Personal information
- Full name: Victor Matheus da Silva Matos
- Date of birth: 4 January 1995 (age 31)
- Place of birth: Cuiabá, Brazil
- Height: 1.78 m (5 ft 10 in)
- Positions: Attacking midfielder; forward;

Team information
- Current team: Gokulam Kerala

Youth career
- São Caetano
- 2010–2014: Chievo

Senior career*
- Years: Team / Apps / (Gls)
- 2013–2019: Chievo / 1 / (0)
- 2014–2015: → Pescara (loan) / 5 / (2)
- 2015: → Brescia (loan) / 14 / (2)
- 2015–2016: → Teramo (loan) / 16 / (2)
- 2016: → Istra 1961 (loan) / 13 / (0)
- 2016–2017: → Perugia (loan) / 1 / (0)
- 2017: → Lupa Roma (loan) / 5 / (0)
- 2017–2019: → Fermana (loan) / 36 / (3)
- 2019: → Fano (loan) / 3 / (0)
- 2019–2020: Virtus Verona / 10 / (0)
- 2020–2022: Vllaznia Shkodër / 50 / (11)
- 2022–2023: Partizani Tiranë / 32 / (14)
- 2024–2025: Nasaf / 12 / (0)
- 2025: Bylis Ballsh / 11 / (2)
- 2025–2026: Partizani Tiranë / 5 / (0)
- 2025–2026: Partizani Tiranë B / 2 / (0)
- 2026: Drenica / 5 / (0)
- 2026–: Gokulam Kerala / 0 / (0)

= Victor (footballer, born 1995) =

Brazilian footballer

Victor Matheus da Silva Matos (born 4 January 1995), commonly known as Victor da Silva or simply Victor, is a Brazilian footballer who plays as an attacking midfielder or forward for Indian Football League club Gokulam Kerala.

== Club career ==
Born in Cuiabá, Victor da Silva played youth football with São Caetano before moving to Chievo in the 2010 summer. On 19 May 2013 he made his first-team debut, coming on as a second-half substitute in a 2–2 draw at Atalanta.
In the 2014–15 season, he played in Serie B for Pescara, scoring two goals. In January 2016, Da Silva moved on loan to Brescia until the end of the season.

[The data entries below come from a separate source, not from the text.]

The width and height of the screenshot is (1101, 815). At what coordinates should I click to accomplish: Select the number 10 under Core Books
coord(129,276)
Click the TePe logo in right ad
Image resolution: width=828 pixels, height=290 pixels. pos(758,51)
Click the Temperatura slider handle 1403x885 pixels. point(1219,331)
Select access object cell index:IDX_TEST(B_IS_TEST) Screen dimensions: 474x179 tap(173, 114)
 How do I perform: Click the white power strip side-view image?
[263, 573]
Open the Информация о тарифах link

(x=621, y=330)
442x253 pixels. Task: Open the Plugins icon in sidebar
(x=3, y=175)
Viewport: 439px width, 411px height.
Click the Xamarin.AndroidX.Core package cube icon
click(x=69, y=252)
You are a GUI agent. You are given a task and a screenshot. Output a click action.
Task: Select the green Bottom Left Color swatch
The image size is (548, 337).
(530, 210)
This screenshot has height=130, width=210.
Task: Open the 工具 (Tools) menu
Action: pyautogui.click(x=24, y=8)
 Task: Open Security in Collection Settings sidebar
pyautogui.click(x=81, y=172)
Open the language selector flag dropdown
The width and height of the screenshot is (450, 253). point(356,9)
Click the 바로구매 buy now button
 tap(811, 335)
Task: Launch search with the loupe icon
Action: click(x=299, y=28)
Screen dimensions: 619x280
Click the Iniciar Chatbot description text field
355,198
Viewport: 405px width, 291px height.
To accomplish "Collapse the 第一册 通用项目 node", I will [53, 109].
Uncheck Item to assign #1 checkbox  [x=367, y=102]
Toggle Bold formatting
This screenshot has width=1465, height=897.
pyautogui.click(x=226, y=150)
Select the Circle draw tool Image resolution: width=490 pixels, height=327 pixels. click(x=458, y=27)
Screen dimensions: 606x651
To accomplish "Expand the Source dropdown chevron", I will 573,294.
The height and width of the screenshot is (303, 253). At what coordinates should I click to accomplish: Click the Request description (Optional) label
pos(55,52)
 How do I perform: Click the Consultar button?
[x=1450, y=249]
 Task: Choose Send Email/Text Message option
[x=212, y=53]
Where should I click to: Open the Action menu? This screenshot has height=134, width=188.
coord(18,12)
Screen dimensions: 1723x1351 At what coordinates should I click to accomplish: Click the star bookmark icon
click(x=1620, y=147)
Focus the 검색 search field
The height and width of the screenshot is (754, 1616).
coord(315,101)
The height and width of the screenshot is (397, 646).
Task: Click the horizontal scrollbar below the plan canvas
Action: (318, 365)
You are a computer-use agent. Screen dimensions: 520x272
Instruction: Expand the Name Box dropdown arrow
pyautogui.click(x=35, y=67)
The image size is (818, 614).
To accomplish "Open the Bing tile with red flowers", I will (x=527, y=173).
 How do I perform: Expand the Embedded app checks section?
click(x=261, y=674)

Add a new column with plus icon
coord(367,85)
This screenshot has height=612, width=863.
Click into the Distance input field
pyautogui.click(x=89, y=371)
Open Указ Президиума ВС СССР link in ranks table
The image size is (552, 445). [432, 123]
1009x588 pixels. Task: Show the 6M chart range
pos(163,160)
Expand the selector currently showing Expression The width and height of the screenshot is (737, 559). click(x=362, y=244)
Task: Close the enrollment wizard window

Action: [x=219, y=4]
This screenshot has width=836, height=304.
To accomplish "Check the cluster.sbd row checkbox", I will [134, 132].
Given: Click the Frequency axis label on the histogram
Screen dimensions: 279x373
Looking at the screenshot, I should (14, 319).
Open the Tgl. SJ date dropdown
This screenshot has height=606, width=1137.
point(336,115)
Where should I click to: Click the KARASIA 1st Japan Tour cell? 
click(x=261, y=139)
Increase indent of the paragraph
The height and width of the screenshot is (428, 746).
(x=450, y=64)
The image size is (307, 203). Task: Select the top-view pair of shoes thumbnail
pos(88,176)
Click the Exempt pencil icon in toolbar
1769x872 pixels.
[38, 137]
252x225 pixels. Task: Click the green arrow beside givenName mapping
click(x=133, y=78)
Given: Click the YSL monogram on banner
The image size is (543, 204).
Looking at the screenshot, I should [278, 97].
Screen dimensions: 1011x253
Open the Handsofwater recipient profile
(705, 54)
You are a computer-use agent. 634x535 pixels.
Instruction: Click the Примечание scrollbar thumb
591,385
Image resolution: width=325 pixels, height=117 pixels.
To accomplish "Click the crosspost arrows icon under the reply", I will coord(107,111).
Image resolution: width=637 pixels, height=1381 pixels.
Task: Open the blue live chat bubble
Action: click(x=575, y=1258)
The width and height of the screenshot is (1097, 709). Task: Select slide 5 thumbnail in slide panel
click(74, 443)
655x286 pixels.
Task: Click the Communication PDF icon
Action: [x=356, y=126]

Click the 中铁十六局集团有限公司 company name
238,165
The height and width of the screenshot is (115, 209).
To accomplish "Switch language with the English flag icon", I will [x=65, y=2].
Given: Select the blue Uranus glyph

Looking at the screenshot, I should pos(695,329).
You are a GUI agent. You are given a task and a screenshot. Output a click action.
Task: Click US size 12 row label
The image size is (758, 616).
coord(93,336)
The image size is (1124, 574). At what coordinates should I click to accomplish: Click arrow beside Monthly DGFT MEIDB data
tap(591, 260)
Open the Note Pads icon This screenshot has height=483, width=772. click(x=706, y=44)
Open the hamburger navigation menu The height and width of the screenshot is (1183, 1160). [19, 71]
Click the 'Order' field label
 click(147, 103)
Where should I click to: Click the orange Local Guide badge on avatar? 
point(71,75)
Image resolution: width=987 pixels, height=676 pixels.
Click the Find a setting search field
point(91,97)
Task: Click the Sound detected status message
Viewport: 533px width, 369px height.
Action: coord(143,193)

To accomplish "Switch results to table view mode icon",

On 4 December Victor da Silva scored his first goal, the last of a 4–1 home routing over Reggina, for the campaign's Coppa Italia.

On 15 January 2019, he joined Fano on loan. For the 2019–20 season, he moved to Virtus Verona.

In August 2020, da Silva moved to Albanian club KF Vllaznia Shkodër.